─── TASK MATERIAL ───

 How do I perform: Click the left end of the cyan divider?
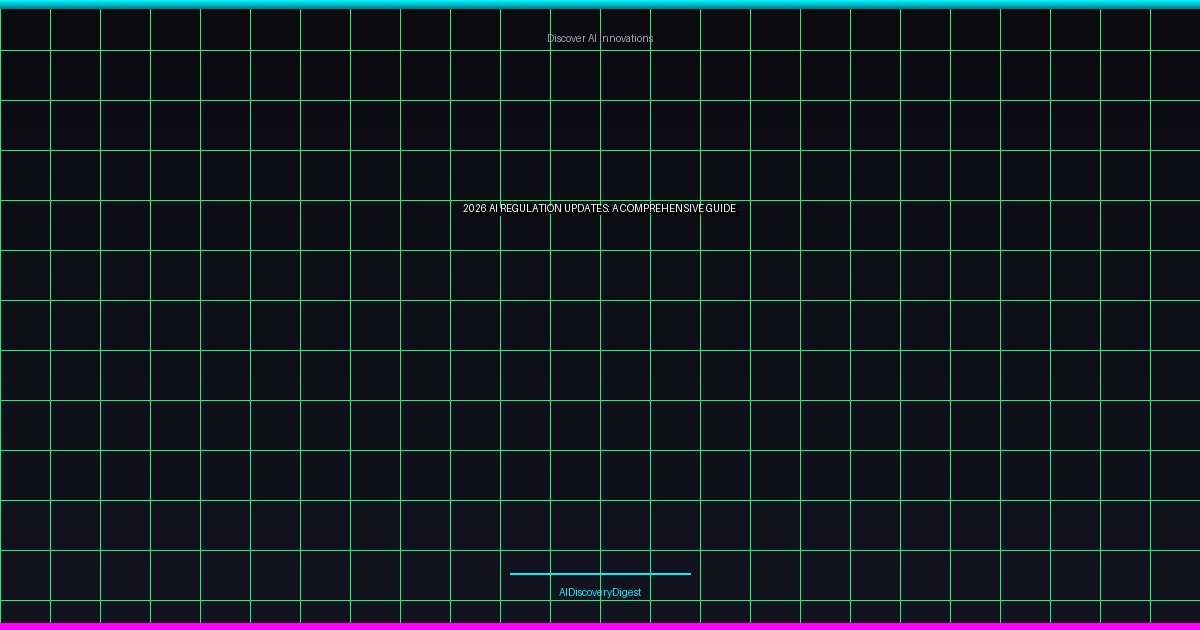pyautogui.click(x=513, y=574)
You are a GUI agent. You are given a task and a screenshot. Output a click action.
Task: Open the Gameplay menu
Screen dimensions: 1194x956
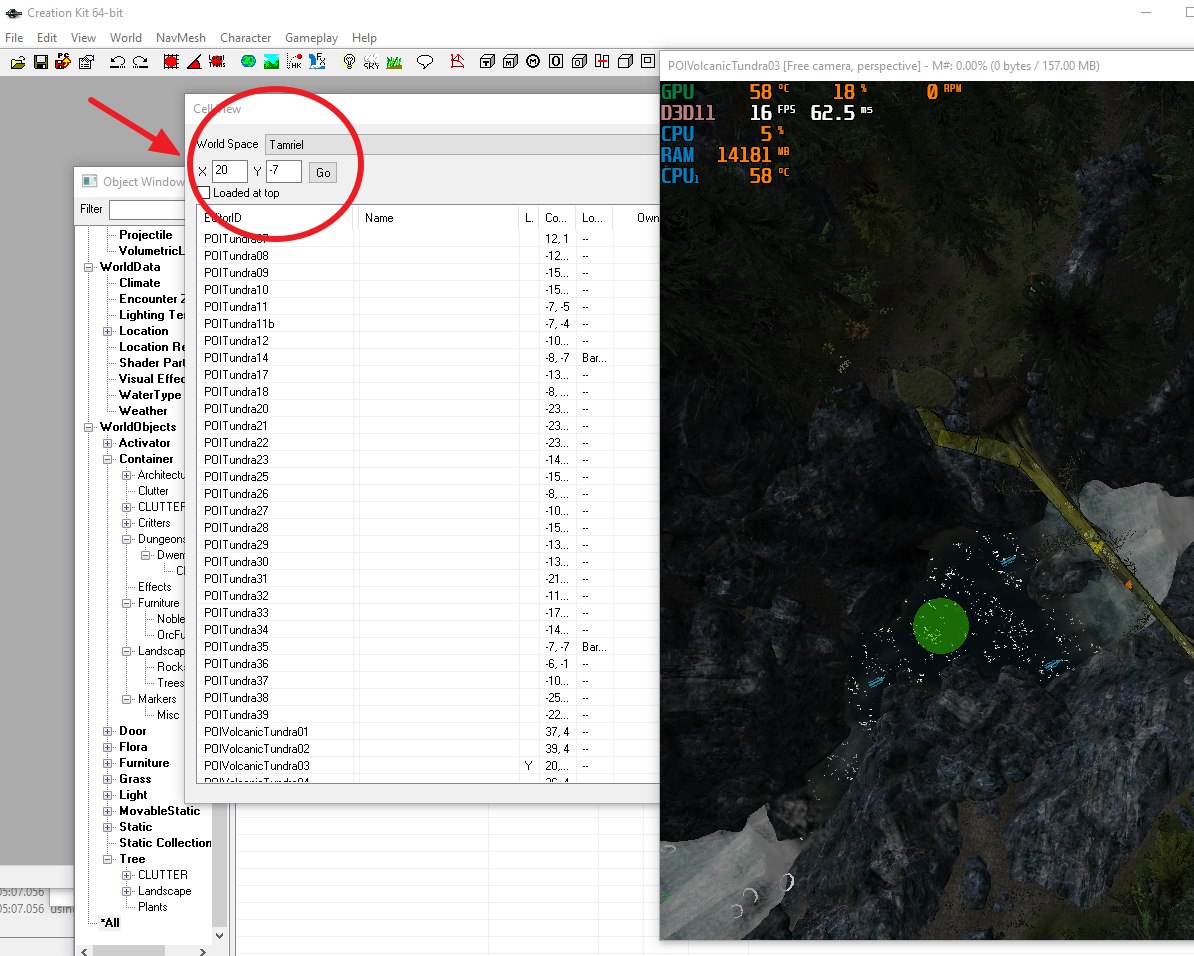click(x=311, y=38)
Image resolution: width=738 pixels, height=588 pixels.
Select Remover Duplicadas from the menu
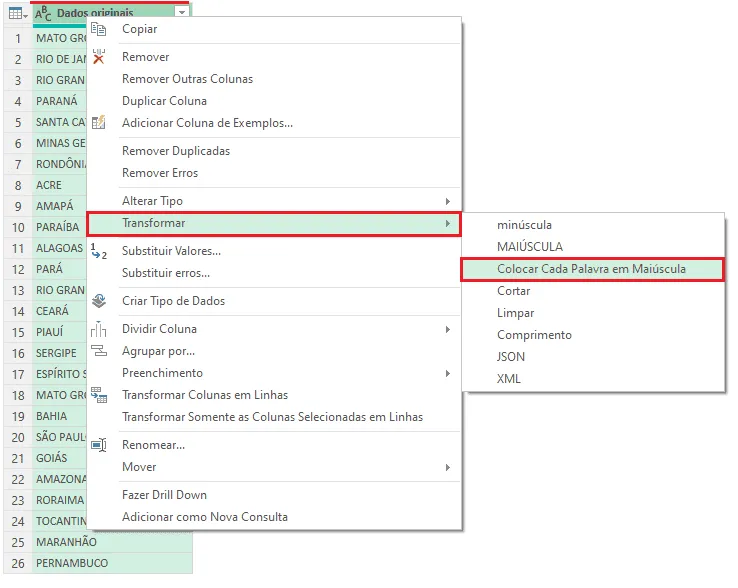click(176, 151)
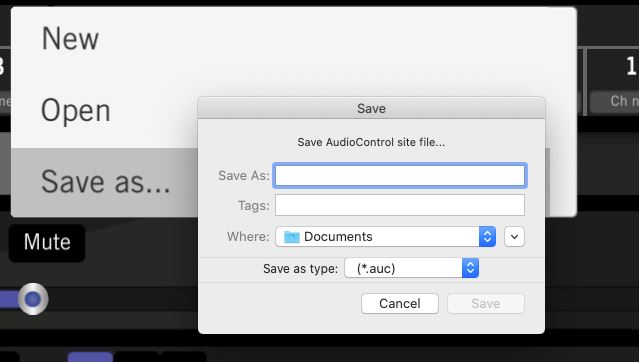Select New from the file menu

click(x=70, y=39)
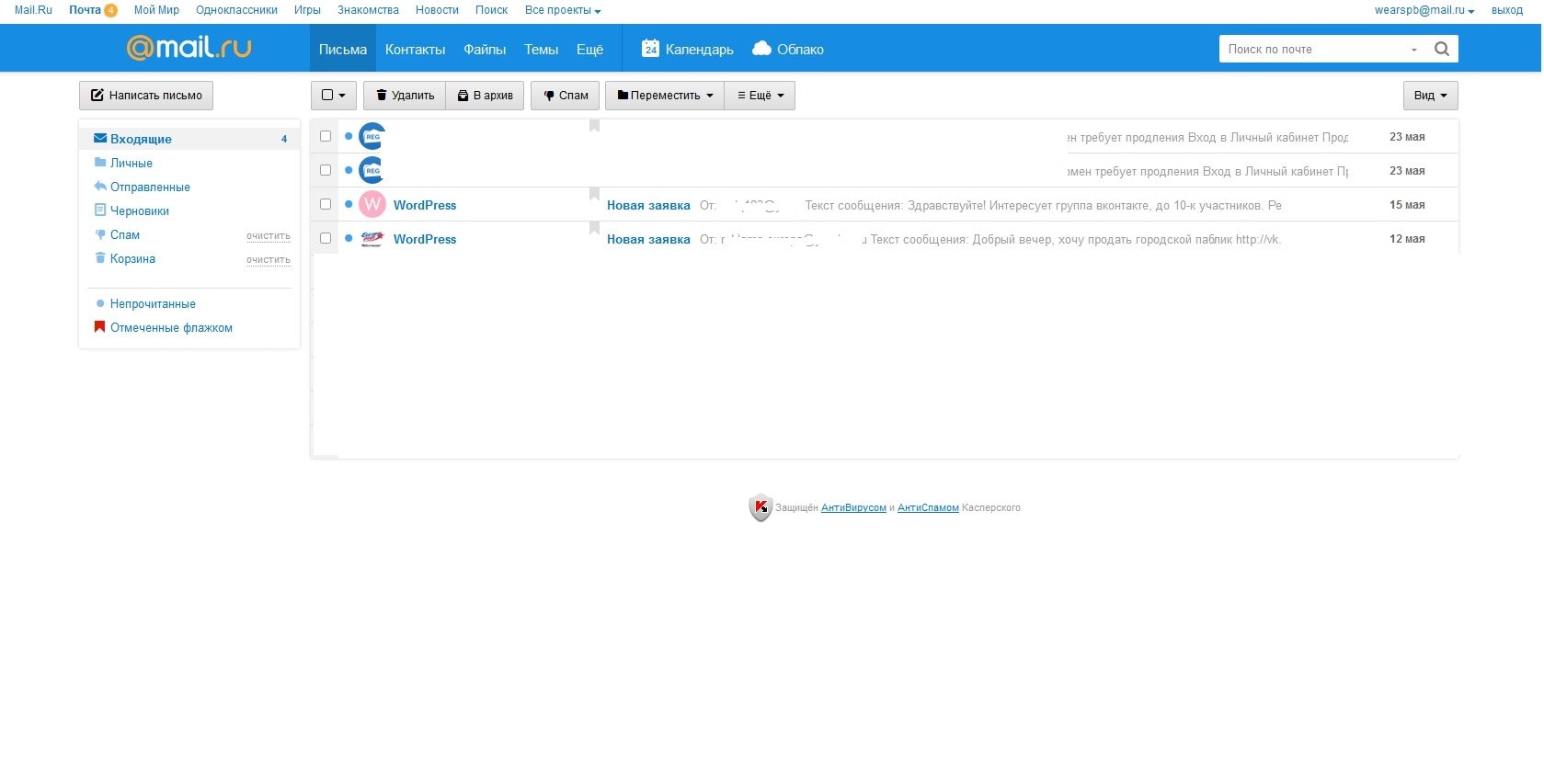Image resolution: width=1544 pixels, height=784 pixels.
Task: Open the Cloud (Облако) icon
Action: [761, 49]
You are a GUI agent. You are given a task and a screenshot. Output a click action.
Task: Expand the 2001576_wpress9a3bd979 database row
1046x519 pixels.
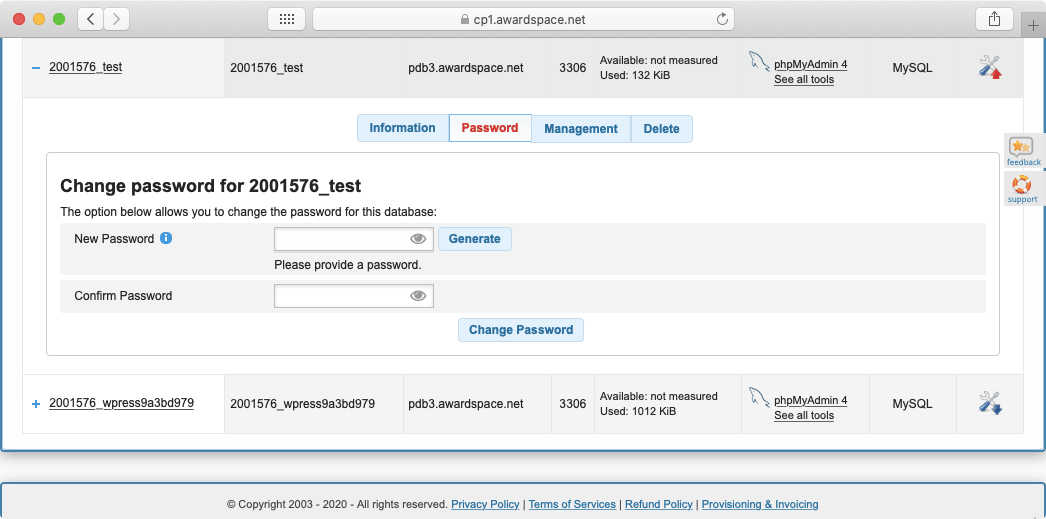coord(36,403)
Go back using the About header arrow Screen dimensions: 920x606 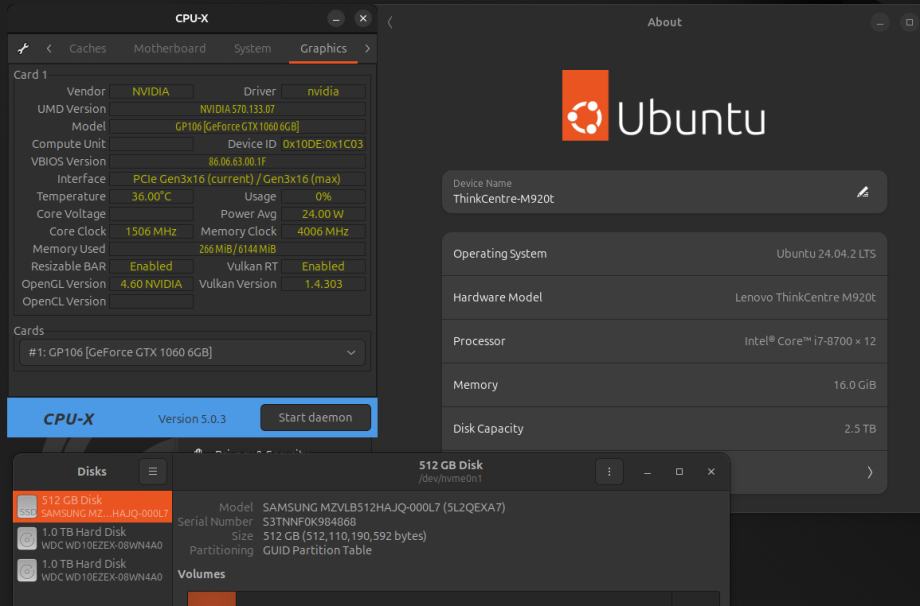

───

_ACTIVITY_
The lines from the one holding "1046x519 pixels." through the end of the entries are to be transcribed exactly, both ends included, with the pictures left out.

_WRITTEN RESPONSE_
1046x519 pixels.
coord(36,403)
Go back using the About header arrow Screen dimensions: 920x606 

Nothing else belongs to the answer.